Così in ogni organizzazione le tecniche di change management aiutano a ‘tenere gli occhi aperti’ e stimolano innovazione. Prendiamo un esempio rilevante: le future politiche urbane pubbliche. I lockdown hanno accentuato la desertificazione commerciale e residenziale, provocando sentimenti contrastanti tra adattamento e ansia (Censis 2021) soprattutto tra i non garantiti ed ora occorre ricostruire un tessuto economico-sociale attrattivo nelle città, dove peraltro serve mobilità sostenibile. Il Recovery Fund aiuterà ma le amministrazioni locali hanno parecchio lavoro davanti.

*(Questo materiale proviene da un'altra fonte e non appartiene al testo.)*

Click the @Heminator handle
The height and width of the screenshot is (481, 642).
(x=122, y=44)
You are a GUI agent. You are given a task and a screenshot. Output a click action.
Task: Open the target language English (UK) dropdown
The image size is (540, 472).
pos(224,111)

Tenere gli occhi aperti comprende anche tecniche e programmi per prevenire e/o affrontare concretamente i rischi. Così le nostre policy pubbliche avrebbero dovuto aggiornare il piano sanitario antiepidemico che invece era fermo… dal 2005.
Anche in azienda sono molteplici i rischi possibili: organizzativi, finanziari o commerciali. Un recente contributo di McKinsey sottolineava tre componenti di un risk management ‘dinamico’: a) considerare nel business plan rischi possibili in rapporto a criticità interne ed esterne; b) analizzare le capacità di affrontarli in ordine di importanza accantonando relative risorse; c) decidere i piani di azione (what if) per ridurne gli impatti. (v.Dynamic risk management for uncertain times -2021)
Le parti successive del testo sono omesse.